Before long, the balance changes. The business becomes distant from the spark that generated it and it becomes an end in itself, rather than means to an end. The business can become the master, rather than the servant.

The spark remains for a while, and can always be brought back to life if attention is paid to it.

Attention is a distictly human attribute – it suggests engagement and curiosity. A sense of being seen and acknowledged. It fans the spark.

The North American Indian Tribes always had a “fire carrier” – a senior member of the tribe whose role was to carry the embers of the campfire to the new campsite when the tribe moved on, in order to start the next fire and keep the original fire alive.

Maybe we can learn from that. Our businesses move on to new areas, but unless somebody is carrying the fire, the spark will go out.

Who’s your fire carrier?

The Fitzgerald Paradox

The test of a first-rate intelligence is the ability to hold two opposed ideas in mind at the same time and still retain the ability to function.

F.Scott Fitzgerald

It seems as though wherever we look at the moment, this quote applies.

The rate of change we are experiencing, the variety of options open to us, and the avalanche of different opinions showered on us means that we need to develop and access our first rate intelligence. This is not something we can outsource to another.

I suspect that in retrospect, this period will be defined as the end of an era. It’s difficult to know right now, as generally we don’t realise there’s been a revolution until its over.

All the signals seem to point to the end of an industrial era defined by structured organisations, hierarchies, nation states and relatively consistent “ways of doing things” and the start of something altogether more fluid. On the one hand, the types of job that have characterised the passing era are being increasingly disrupted by technology, and the human values that have often been suppressed for the sake of efficiency are becoming ever more important. We can’t write algorithms for love, purpose and meaning.

Right now, we have to be able to operate in both these areas. We are still dependent on the structures and practices of the passing era, at the same time as we are coming to terms with the emerging one.

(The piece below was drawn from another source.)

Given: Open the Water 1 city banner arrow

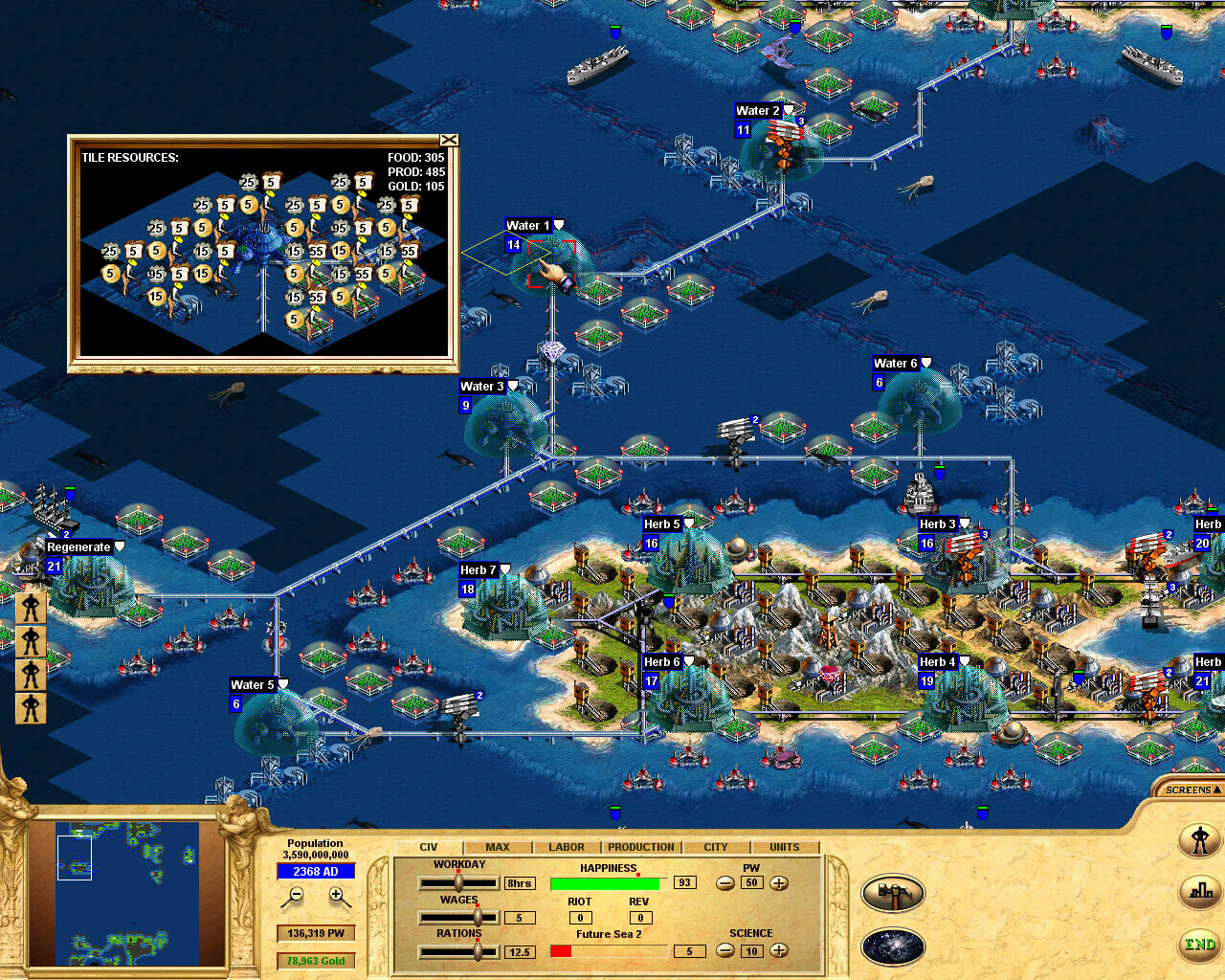Looking at the screenshot, I should 558,224.
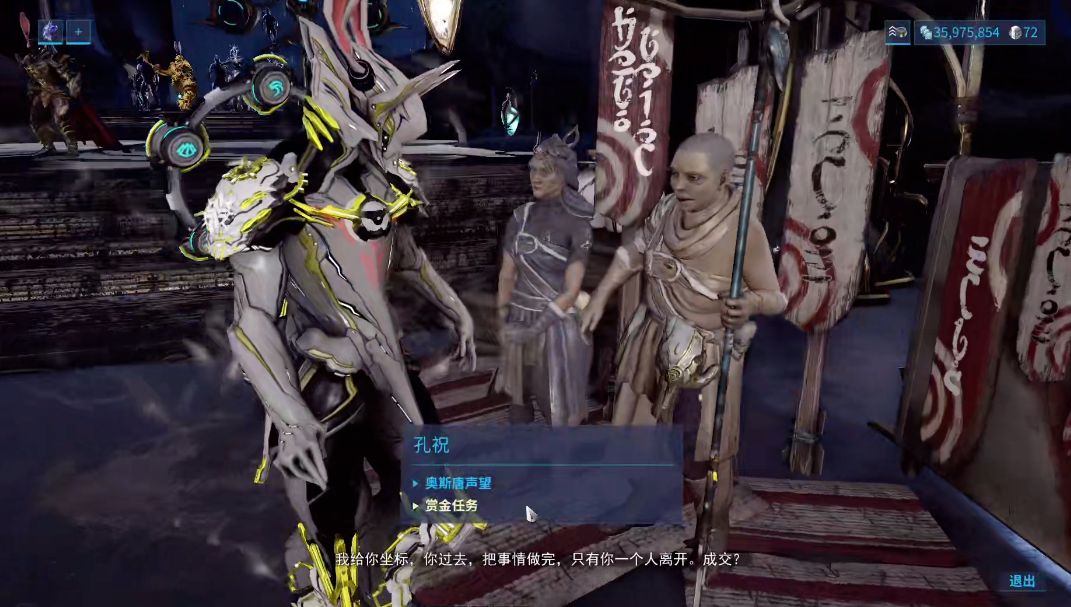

In my practice, I often see some excellent work done in the creation of insight. These are often off site, and triggered by accessing those values that make us most human. However, when the off site finishes, those insights are almost always submerged as people go back into the workplace culture they were off site from. The people may have been on a personal journey, but the workplace didn’t tag along. The insights generated may stay with the individual but don’t make it into the workplace. Not infrequently, those who have experienced insight end up leaving in pursuit of somewhere or something that resonates more with their new found perspective.

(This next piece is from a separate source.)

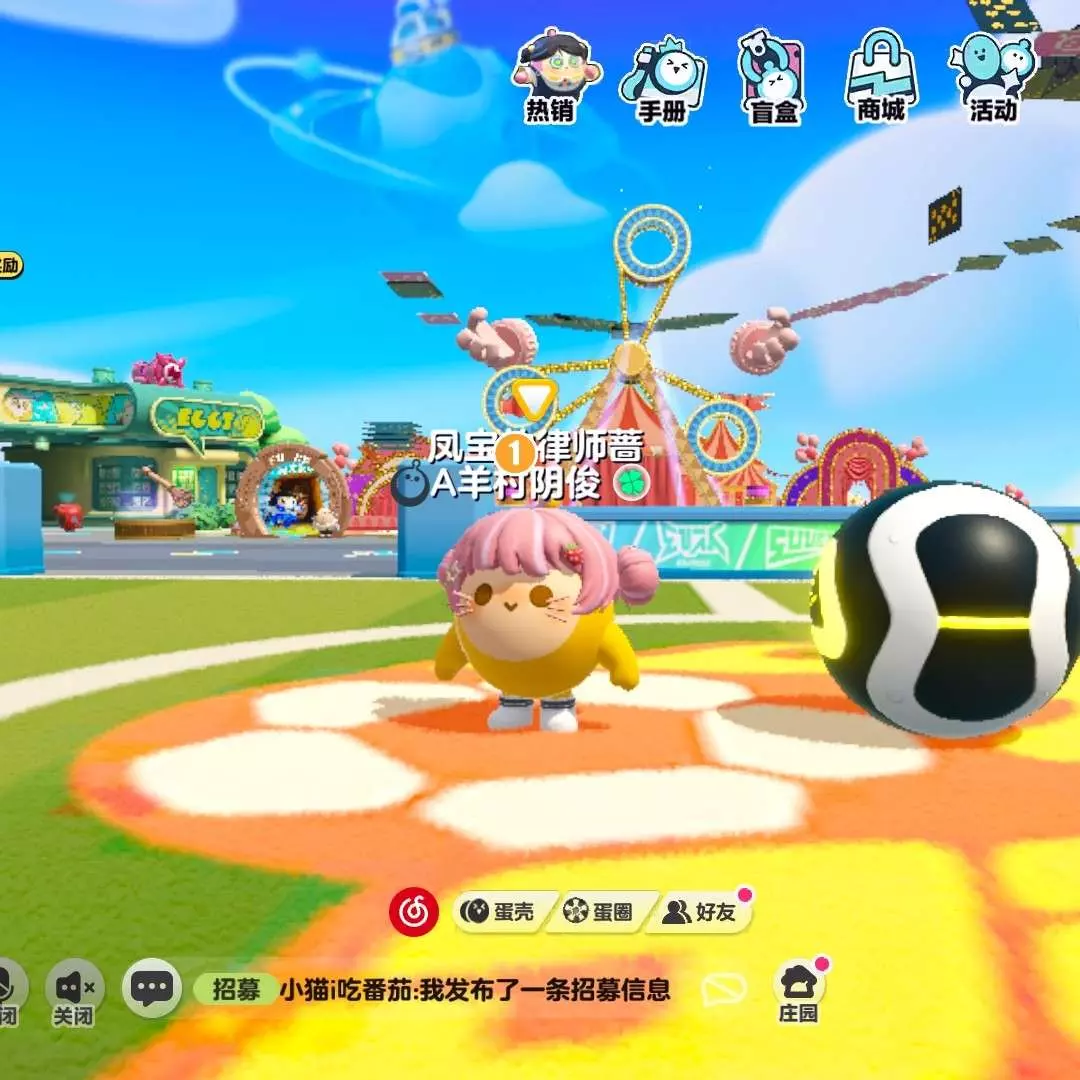Click the faded speech bubble icon beside chat
The height and width of the screenshot is (1080, 1080).
click(724, 990)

We need to change that. We need to be able to hold these seemingly opposing ideas in mind whilst retaining the ability to function. If one idea or the other “wins” rather than collaborates we lose something – either our current performance, or our potential future.

I think the need is for “safe space” where ideas can be explored without being judged, and an opportunity created to synthesise new ways of operating that respect each of them.

It is not something that can we can “train” people in. It has to be owned, a product of that unique intelligence each of us has. It has to be nurtured and grown as we would a tender plant, or a young child.

The change is with us, whether we are ready or not.

We have choices to make, if we don’t want them made for us.

To borrow from Marshall Goldsmith, the operating models that got us here, won’t get us there.